:: Given passage
Newsgroups: comp.parallel.mpi
From: Marcus Marr <marr@dcs.ed.ac.uk>
Subject: Message Passing Deadlocks
Organization: Computer Systems Group, The University of Edinburgh
Date: Tue, 13 Dec 1994 11:28:16 GMT
Message-ID: <MARR.94Dec13112817@balnagowan.dcs.ed.ac.uk>


I am interested in knowing how the readers of this newsgroup have
interpreted the MPI standard with regard to the interference of
communication in different contexts/communicators, and the progress
requirement.

I have an application built on a pipeline structure where one stage
`floods' the next stage with messages using MPI_Send().  This second
stage consumes the messages in cooperation with several other
processes.  The cooperation is performed using a separate
communicator.  (A simple example program is appended to this message).

So far, I have tried the program on five different implementations of
MPI:
        ok 	  - Chimp-MPI (Edinburgh) on a network of Suns
	deadlocks - LAM-MPI (Ohio Supercomputer Center) on Suns
	ok	  - MPICH (Argonne) on a single Sun
	ok	  - ANU-MPI on a Fujitsu AP1000
	ok	  - Native Cray T3D-MPI (in Edinburgh)

The LAM implementation deadlocks when the buffer of the middle process
is flooded and the process cannot cooperate with the other processes.
Increasing the size of the buffer does not help unless the buffer can
contain the entire flood of messages from the first processor.
::::
Given request A:
Name every MPI implementation that the newsgroup post says the program was tried on, along with the machine each one ran on.
Given request B:
Answer each question from the newsgroup post.
(i) Which call does the first pipeline stage use to flood the next stage with messages?
(ii) Which of the implementations tried deadlocks?
(iii) Under what condition does a larger buffer prevent the deadlock?
Given request C:
Extend the newsgroup post on message passing deadlocks, picking up after its final sentence.
:: Data segment
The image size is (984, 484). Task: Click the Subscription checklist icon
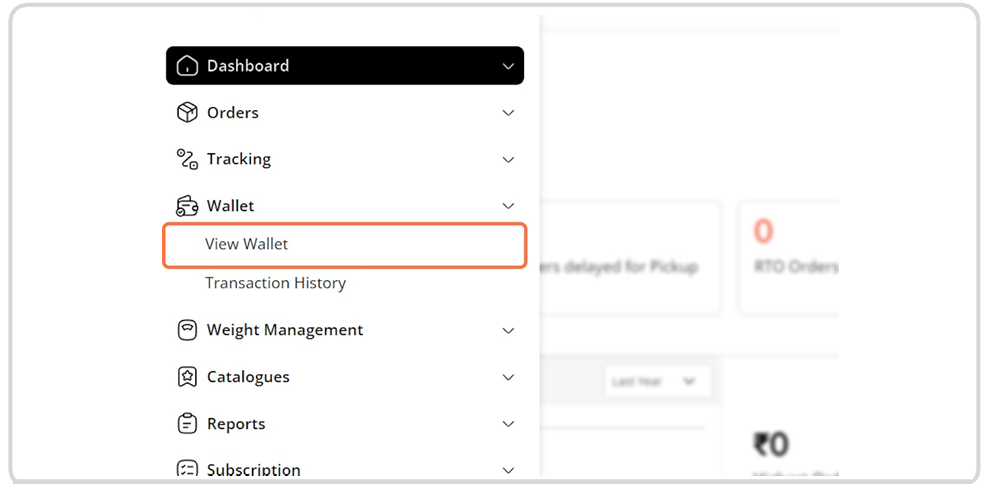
::::
Exercise result A:
- Chimp-MPI (Edinburgh) on a network of Suns
- LAM-MPI (Ohio Supercomputer Center) on Suns
- MPICH (Argonne) on a single Sun
- ANU-MPI on a Fujitsu AP1000
- Native Cray T3D-MPI (in Edinburgh)

Exercise result B:
(i) MPI_Send().
(ii) LAM-MPI (Ohio Supercomputer Center) on Suns.
(iii) Only when the buffer can hold the entire flood of messages from the first processor.

Exercise result C:
One way to look at it is that the messages in one context are
preventing the messages in the second context being sent and received,
so there is interference between the communicators, but it has been
suggested that the problem is more one of progression.

In the section on `Resource Limitations', the standard states (section
3.5, p31) that ``a standard send operation that cannot complete
because of lack of buffer space will merely block, waiting for buffer
space to become available or for a matching receive to be posted.''

Is my program expecting too much from the implementation?
How do other implementations cope?

Hope you can help,

Marcus.

-------- cut here --------
/*
   Deadlock Test : Needs at least 3 processes running
   Marcus Marr 5/12/94
*/

#define LARGE_BUFFER_SIZE   100000
#define SMALL_BUFFER_SIZE   10
#define LOOPS               100

#include <stdio.h>
#include <stdlib.h>
#include <mpi.h>

void main(int argc, char *argv[])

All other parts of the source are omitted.